Task instructions -
[1] In the thread on 3×3 matrices with 0 and 1 entries, how many such matrices have determinant zero?
[2] Summarize the thread on 3×3 matrices with 0 and 1 entries in two sentences.

Text segment -
▶

1
$\begingroup$

I've been pondering this question for a couple of days now, and I was wondering if anyone could help me.

I've started by considering the determinant to be:

Det(A) = aei - afh - bdi + bfg + cdh - ceg

I've then partitioned it into the cases for having 9 0s, 8 0s, 7 0s ETC and using 9C0, 9C1 ETC, but obviously some cases are less straight forward. Does anyone have any idea how to work this out?

Thank you!

$\endgroup$
2
  • $\begingroup$ See this post and this sequence. There isn't a particularly effective "shortcut" for computing the answer, but it is known that the answer is $338$. $\endgroup$ Commented Sep 14, 2020 at 8:28
  • $\begingroup$ As the linked post states, we can get an upper bound for the number of such matrices (in this case, $2^9 - (8-1)(8-2)(8-4) = 344$) by counting the number of such matrices with even determinant. With that in mind, it would suffice to count the number of matrices with even non-zero determinant, which seems like a much more manageable task since there are only $6$ such matrices. $\endgroup$ Commented Sep 14, 2020 at 8:34

3 Answers 3

2
$\begingroup$

An alternative to the given answer: is established here for instance, the number of $3 \times 3$ matrices with $(0,1)$ entries that have even determinant is given by $$ 2^9 - (2^3 - 2^0)(2^3 - 2^1)(2^3 - 2^2) = 344. $$ Thus, it suffices to determine how many of these matrices have a non-zero determinant and then note that the rest will have determinant zero.

As you note, the determinant can be expanded via the Leibniz formula or the rule of Sarrus to give a sum of six terms. $3$ can be equal to either $0$ or $1$, and $3$ can be equal to either $0$ or $-1$. Thus, the possible non-zero even determinants are $2$ and $-2$.

We note that given an matrix with determinant $2$, we can switch the first two rows to produce a matrix with determinant $-2$. Thus, it suffices to count the matrices with determinant $2$.

From there, one needs to show that the only such matrices are $$ \pmatrix{1&0&1\\1&1&0\\0&1&1}, \quad \pmatrix{1&1&0\\0&1&1\\1&0&1}, \quad \pmatrix{0&1&1\\1&0&1\\1&1&0}. $$ Thus, there are $3$ matrices $(0,1)$ matrices with determinant $2$, which means that there are $344 - 2 \times 3 = 338$ $(0,1)$ matrices with determinant zero

$\endgroup$
1
$\begingroup$

First case: Every row is identical. We can choose any of the $2^3 = 8$ possible row vectors (including the zero row), and obtain uniquely a singular such matrix.

Second case: Two rows are identical, but a third row is not. In this case, we have a choice of $^3C_2 = 3$ choices for the two rows that will be the same. There will be $2^3 = 8$ choices for this row, and then $2^3 - 1 = 7$ choices for the other row, totalling $3 \times 8 \times 7 = 168$ possibilities.

Third case: Each row is unique, but one of the rows is the zero row. In this case, we have $^3C_1$ possible rows to make zero, $2^3 - 1 = 7$ possibilities for the topmost non-zero row, and then $2^3 - 2 = 6$ possibilities for the bottommost non-zero row, for a total of $3 \times 7 \times 6 = 126$ possibilities.

◀

Dataset section -
▶

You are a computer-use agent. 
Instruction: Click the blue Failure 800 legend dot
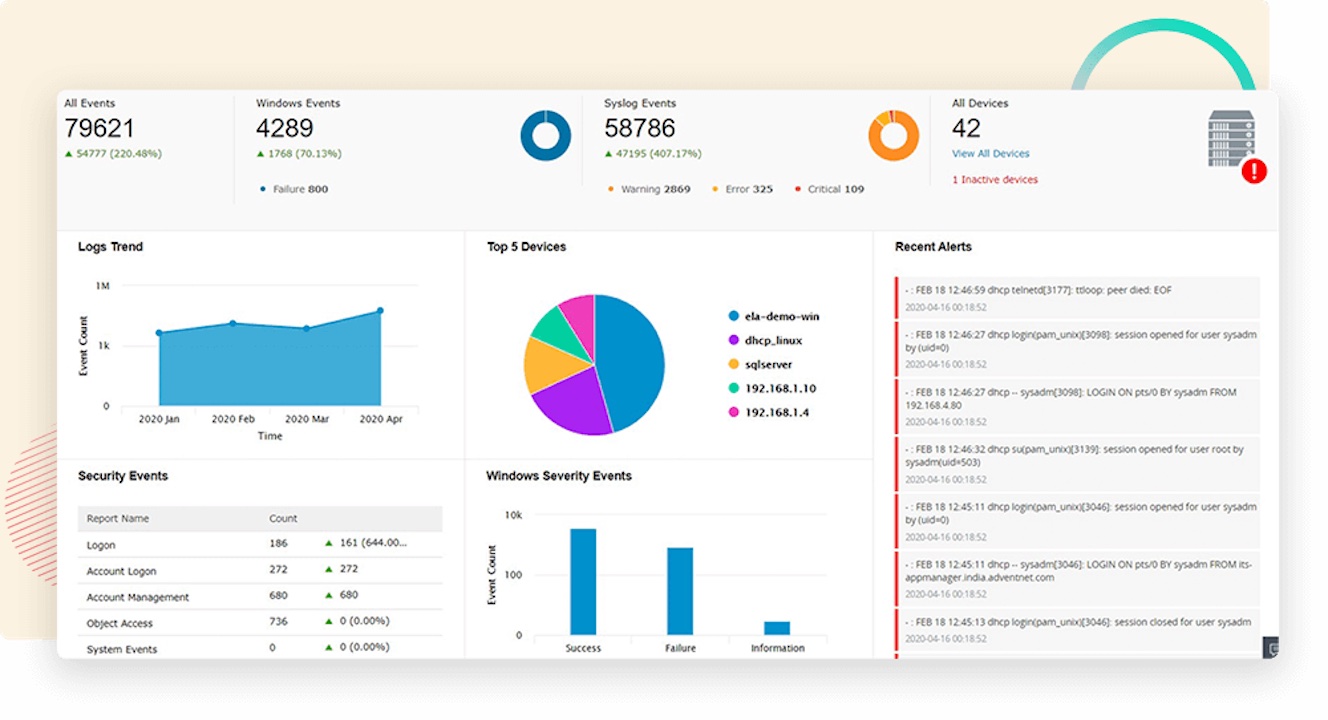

◀

Solutions in order -
[1] 338

[2] A poster expands the 3×3 determinant into six terms and asks how to finish a count that was split into cases by the number of zero entries. The replies give 338 matrices with determinant zero: one answer starts from the 344 matrices with even determinant and subtracts the three with determinant 2 and the three with determinant −2, while another begins a case-by-case count based on identical rows and zero rows.